Residential Development: Statewide, development of certified residential capacity has revived in an effort to catch up to unmet demand from the outright moratorium enacted during the mortgage crisis. But OPWDD has far to go.
NYS must set aside an additional $25 million for development of new residences for individuals who need 24/7 services
There are still over 11,000 people on OPWDD’s residential request list. In our very expensive urban real estate market, development was and remains entirely inadequate. The inclusion of OPWDD participants in supportive housing opportunities under NYS’s affordable and supportive housing funds within the Department of Housing and Community Renewal may improve the prospects for opportunities in Manhattan where public transit options and accessible infrastructure provide opportunities for community integration. But supportive housing is suited to people who are relatively independent and do not need intensive staffing. Agency-supported housing that offers more staffing will continue to be necessary to meet people’s needs. OPWDD has put forth a plan to create 4900 new placements, including 1,200 newly developed opportunities, over three years, but no dollars seem to be attached to this plan.
The Executive Budget allocates $120 million, all shares, to OPWDD for new services and unspecified “programmatic reforms.” This funding is targeted to people living at home or in residential schools and includes residential services, as well as all other categories of needed services. Indisputably, the $120 million is not adequate to meet the actual needs of participants who require more than the least costly services. The actual needs of individuals with I/DD must be met by a wide range of choices in where people live, work, and participate in their communities.
Special Education Schools and Preschools
Public schools assign many students with disabilities, ages 3-5, to the 4410 non-public special education preschools because of limited public school special education capacity. Similarly, public schools contract with 853 non-public schools to serve students with disabilities, ages 5-21, whom the public schools are unable to serve. Both 4410 and 853 schools are an extension of the public sector.
New York must provide a minimum of 4% tuition increases yearly for both 4410 and 853 schools.

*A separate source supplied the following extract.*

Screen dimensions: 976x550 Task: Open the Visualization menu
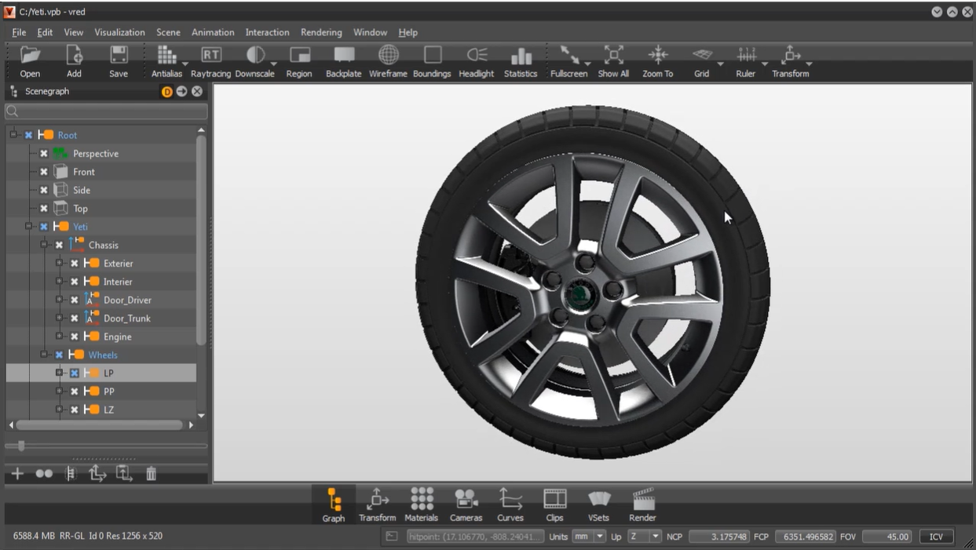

New York must include an additional $18 million for teacher recruitment and retention in 4410 and 853 schools
The cost to counties for preschool special education must be capped at the State FY 2013-14 rate, with the State picking up future increases.
The 4410s and 853s serve New York’s most vulnerable children, yet those schools do not receive sufficient funding to meet their mandate. While aid to public schools continues to climb yearly, the 4410s have received only two 2% increases over the past six years. Moreover, the counties bear 40.5% of the cost of the 4410s, with the remainder paid by the state; the counties’ tax cap limits their ability to provide increases for 4410s. The 853s have received increases over the last four years, but only after four years of zero growth.
Thus the 4410 and 853 schools are unable to offer competitive salaries to teachers and teacher assistants, resulting in excessive turnover and sustained vacancies. Teachers in 853 schools, for example, earned $20,000 less than their peers in the public schools in 2013. The 853 and 4410 schools are recruitment fairgrounds for the public schools.
Schools are teetering on the edge of fiscal insolvency, creating access issues for children with disabilities in certain areas of the state. This trend must be reversed. Tuition rates must be increased.